憲法って、どこにあるの? みんなの疑問から学ぶ日本国憲法

株式会社オトバンク 上田様より献本御礼
憲法が施行されたのは1948年5月3日。それから68年以上にわたり1度も改正されることなく、現在も使われている。改正はされていないとは言えど、解釈の変更は何度もなされているが、憲法はどこに、そして何のために存在するのか、7月10日に参院選が行われる前の復習として本書を見ていこう。

第1章「憲法って何?」
元々日本国憲法はGHQの指示によって改正されることとなったが、もともとあった大日本帝国憲法を少し修正したものだったのだが、しびれを切らしたGHQは「総司令部案」を持ち出し、そこから憲法草案がつくられた。それが修正に修正を重ねて現在の日本国憲法ができたというのである。

第2章「暮らしの中の憲法」
暮らしの中には憲法が絡んでいる部分もある。それは選挙もあれば、選挙権、表現の自由や生存権、幸福追求権などがある。それぞれの権利・義務の中で出てくる権利が担保されるのか、そして濫用にあたるのかという疑問について著者の観点から答えている。

第3章「男と女の憲法」
男女関係というと「婚姻」などが挙げられるのだが、婚姻の定義についても憲法にはあるが、あまりそこに関しては「権利」などによって括られている。むしろそれらについて定義されているのは民法の中でも「家族法」と言ったところにあたる。ほかにも性的なマイノリティやハラスメントといったことに対して憲法はどのように解釈されるのかについて言及されている。また本章には以前「無戸籍の日本人」にて取り上げた日本人の無戸籍問題にも憲法の観点から言及している。

第4章「世界と日本の憲法」
おそらく日本国憲法の根幹の一つにあたる領土の在り方、そして安全保障や自衛権の在り方を取り上げている。日本という国を守るために憲法があるのではなく、憲法をどのように解釈を行うことによって日本を守っていくのか、それは自衛隊の在り方とともに論じる必要がある。

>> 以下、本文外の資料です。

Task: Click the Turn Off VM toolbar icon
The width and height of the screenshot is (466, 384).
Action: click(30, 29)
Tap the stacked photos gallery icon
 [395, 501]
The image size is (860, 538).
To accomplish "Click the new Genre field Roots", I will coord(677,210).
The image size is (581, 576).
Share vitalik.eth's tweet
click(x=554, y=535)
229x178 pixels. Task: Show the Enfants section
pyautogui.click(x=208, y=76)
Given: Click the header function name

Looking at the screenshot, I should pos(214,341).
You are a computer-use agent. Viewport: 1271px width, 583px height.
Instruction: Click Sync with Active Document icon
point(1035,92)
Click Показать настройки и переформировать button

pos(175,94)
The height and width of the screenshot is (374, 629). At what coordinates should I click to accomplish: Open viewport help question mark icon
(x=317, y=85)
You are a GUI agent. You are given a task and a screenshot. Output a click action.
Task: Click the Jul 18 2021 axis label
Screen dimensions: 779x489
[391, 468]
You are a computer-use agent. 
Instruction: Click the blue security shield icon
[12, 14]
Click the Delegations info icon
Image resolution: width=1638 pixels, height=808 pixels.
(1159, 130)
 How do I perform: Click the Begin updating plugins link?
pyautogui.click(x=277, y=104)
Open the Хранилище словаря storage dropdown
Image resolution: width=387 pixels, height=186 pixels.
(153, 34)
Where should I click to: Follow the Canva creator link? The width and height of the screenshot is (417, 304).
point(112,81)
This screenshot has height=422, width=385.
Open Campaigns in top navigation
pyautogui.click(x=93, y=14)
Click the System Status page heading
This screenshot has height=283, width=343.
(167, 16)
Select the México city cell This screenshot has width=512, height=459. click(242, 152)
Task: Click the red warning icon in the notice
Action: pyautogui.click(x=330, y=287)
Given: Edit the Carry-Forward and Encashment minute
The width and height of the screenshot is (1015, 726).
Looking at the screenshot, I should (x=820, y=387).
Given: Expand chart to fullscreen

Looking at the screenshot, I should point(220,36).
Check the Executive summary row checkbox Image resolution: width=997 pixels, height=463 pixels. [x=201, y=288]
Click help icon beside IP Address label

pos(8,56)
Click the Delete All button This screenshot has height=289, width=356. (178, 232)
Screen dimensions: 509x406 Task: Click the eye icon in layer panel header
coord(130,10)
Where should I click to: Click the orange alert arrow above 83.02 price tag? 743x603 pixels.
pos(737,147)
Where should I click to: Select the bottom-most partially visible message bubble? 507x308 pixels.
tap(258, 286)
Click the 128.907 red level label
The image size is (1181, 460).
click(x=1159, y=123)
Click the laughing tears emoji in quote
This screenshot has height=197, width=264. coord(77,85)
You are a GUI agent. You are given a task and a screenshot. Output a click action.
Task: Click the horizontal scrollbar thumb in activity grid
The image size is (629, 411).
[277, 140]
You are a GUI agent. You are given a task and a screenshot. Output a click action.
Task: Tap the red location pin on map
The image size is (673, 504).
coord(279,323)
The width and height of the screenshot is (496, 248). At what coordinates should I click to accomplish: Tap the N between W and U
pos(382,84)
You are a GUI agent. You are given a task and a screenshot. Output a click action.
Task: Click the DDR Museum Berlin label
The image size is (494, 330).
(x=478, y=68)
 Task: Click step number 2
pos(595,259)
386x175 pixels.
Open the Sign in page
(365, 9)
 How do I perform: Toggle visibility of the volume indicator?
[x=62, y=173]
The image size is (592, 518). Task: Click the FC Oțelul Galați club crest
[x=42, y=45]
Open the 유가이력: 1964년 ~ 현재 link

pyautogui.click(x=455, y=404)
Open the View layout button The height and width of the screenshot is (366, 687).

私自身は憲法自体変える必要があるのだが、それ以前にそもそも今の憲法のままでよいのか、一度国民の投票に託したほうが良いのではと思う。そもそも国民主権であるのだから、憲法は国民のものである。そのことを考えると国民のあずかり知らぬところで決められた憲法を、あずかり知らぬところで議論され、それで決定されてしまったのであれば、いったい誰のための憲法なのか。それは護憲・改憲問わずに議論をするいわゆる「論憲」を国民一人一人が行っていく必要がある。その一意見として本書があるのではないだろうか。